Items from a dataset
▬▬▬
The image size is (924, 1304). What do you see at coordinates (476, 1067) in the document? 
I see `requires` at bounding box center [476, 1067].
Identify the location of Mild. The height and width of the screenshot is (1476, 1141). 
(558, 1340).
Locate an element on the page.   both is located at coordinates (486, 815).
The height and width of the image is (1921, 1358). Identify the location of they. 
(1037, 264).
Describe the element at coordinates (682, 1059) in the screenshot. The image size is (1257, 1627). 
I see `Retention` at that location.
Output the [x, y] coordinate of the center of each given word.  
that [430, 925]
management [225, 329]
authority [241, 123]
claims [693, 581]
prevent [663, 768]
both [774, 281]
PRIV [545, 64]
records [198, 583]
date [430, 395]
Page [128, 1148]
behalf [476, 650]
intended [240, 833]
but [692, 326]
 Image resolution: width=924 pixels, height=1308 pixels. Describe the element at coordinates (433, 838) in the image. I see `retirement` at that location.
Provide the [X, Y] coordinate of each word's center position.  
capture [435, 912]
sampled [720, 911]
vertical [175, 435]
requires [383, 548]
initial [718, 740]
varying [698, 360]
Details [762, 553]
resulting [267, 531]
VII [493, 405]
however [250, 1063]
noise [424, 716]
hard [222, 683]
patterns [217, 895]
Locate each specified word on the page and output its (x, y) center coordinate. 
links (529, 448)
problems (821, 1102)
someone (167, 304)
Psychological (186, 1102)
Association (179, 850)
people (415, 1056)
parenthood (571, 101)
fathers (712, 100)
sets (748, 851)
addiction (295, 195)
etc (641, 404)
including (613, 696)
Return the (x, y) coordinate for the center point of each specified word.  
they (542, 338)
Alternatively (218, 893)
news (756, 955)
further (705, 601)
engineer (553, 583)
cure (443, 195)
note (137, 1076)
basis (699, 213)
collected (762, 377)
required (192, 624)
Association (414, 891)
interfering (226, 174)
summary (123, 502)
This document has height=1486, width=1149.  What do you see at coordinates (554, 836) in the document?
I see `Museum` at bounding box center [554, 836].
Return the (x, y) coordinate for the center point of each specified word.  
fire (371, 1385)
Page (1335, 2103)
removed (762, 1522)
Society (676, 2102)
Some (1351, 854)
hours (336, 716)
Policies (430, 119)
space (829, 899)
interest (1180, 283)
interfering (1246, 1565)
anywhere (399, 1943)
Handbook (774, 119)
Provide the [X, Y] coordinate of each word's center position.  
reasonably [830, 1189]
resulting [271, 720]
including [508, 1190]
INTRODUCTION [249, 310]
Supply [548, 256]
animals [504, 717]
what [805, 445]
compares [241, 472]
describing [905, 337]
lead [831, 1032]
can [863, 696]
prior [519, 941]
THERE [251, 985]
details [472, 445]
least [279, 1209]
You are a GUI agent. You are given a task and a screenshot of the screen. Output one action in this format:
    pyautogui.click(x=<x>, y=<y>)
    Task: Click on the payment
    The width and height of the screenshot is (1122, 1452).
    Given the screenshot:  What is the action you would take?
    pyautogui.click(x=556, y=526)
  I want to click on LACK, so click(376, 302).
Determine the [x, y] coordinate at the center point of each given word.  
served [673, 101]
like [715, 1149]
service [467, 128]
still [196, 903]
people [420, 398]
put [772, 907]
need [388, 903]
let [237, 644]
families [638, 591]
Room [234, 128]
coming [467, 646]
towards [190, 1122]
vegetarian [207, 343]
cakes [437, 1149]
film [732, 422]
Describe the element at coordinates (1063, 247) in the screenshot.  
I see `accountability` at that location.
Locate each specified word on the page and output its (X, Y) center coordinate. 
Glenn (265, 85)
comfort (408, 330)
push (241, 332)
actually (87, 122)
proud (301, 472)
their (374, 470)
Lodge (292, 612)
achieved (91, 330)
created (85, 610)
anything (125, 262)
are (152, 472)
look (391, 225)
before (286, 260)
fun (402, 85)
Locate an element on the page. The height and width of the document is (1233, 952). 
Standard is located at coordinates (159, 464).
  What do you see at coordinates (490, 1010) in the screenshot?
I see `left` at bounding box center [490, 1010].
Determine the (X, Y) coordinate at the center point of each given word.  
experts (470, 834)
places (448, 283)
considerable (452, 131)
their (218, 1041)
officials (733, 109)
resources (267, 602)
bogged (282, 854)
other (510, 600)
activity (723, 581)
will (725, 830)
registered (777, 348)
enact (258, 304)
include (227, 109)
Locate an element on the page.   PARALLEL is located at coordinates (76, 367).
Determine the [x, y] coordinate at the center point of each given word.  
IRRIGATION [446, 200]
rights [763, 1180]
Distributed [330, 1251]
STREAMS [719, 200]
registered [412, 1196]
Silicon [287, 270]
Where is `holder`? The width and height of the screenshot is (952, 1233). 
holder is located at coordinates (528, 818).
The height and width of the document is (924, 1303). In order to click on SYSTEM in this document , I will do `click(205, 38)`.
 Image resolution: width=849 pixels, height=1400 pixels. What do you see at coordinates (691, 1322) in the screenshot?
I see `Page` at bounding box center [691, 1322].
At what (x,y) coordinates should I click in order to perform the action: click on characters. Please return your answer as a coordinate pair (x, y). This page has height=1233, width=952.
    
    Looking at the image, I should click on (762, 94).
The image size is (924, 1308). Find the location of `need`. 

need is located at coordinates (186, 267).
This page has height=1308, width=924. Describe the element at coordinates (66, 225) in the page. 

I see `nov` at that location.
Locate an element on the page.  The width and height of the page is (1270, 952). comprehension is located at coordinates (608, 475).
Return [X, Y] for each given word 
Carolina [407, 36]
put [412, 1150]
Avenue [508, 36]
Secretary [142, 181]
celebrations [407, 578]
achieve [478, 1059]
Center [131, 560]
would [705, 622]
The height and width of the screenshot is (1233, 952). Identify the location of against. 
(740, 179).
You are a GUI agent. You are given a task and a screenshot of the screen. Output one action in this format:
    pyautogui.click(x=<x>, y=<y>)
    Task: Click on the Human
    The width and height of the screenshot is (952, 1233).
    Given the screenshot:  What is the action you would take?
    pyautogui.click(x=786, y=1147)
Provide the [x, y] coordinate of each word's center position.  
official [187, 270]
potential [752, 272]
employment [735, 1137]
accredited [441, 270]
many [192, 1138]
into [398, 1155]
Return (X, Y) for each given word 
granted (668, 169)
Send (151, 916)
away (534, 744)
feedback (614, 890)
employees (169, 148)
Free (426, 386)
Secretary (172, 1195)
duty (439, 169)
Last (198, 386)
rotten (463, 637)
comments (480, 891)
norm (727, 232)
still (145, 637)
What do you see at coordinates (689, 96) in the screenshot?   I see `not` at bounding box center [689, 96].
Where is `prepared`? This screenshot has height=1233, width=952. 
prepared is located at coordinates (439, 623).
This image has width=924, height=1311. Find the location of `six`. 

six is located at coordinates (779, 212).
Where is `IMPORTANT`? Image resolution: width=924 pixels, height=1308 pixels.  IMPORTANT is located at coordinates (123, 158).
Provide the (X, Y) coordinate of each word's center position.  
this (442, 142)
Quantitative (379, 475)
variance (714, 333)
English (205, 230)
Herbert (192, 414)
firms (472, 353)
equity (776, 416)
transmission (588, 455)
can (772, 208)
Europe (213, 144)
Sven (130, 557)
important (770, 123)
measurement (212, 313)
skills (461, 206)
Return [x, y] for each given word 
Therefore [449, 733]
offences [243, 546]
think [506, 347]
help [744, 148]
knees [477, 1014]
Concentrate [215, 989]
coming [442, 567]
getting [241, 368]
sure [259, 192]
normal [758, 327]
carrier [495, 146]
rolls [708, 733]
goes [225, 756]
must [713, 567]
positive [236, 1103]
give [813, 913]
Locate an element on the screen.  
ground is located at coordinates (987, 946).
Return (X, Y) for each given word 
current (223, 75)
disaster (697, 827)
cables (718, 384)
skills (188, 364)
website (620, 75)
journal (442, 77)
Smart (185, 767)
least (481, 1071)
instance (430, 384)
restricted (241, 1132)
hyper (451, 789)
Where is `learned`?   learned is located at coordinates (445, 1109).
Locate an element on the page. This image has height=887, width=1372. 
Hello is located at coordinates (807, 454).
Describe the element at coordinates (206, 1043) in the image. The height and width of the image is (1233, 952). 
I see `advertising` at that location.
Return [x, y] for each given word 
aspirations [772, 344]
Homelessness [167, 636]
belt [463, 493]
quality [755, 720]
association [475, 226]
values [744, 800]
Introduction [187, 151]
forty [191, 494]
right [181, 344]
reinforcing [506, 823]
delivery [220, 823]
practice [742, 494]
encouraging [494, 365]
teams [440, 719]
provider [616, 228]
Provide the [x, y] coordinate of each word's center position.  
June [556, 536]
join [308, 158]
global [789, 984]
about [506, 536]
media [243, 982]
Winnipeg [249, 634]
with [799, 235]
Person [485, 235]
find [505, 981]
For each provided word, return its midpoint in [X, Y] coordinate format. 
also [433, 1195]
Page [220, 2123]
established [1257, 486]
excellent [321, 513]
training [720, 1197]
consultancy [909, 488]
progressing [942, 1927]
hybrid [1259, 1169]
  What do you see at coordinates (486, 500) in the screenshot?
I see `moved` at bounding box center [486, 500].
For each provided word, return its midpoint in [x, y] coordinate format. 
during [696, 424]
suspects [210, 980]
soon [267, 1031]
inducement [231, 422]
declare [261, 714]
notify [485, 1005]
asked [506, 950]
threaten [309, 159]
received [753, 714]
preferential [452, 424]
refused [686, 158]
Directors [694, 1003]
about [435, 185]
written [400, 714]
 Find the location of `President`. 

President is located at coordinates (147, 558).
▬▬▬
→ **PROBLEM STATEMENT**: Could you convert the stretch of records from the line containing "Center [131, 560]" through the line containing "pyautogui.click(x=786, y=1147)" into a Markdown table with the columns Row and Text, one numbered row per line and no blank lines?

→ **COMPLETE ANSWER**:
| Row | Text |
|---|---|
| 1 | Center [131, 560] |
| 2 | would [705, 622] |
| 3 | The height and width of the screenshot is (1233, 952). Identify the location of against.  |
| 4 | (740, 179). |
| 5 | You are a GUI agent. You are given a task and a screenshot of the screen. Output one action in this format: |
| 6 |     pyautogui.click(x=<x>, y=<y>) |
| 7 |     Task: Click on the Human |
| 8 |     The width and height of the screenshot is (952, 1233). |
| 9 |     Given the screenshot:  What is the action you would take? |
| 10 |     pyautogui.click(x=786, y=1147) |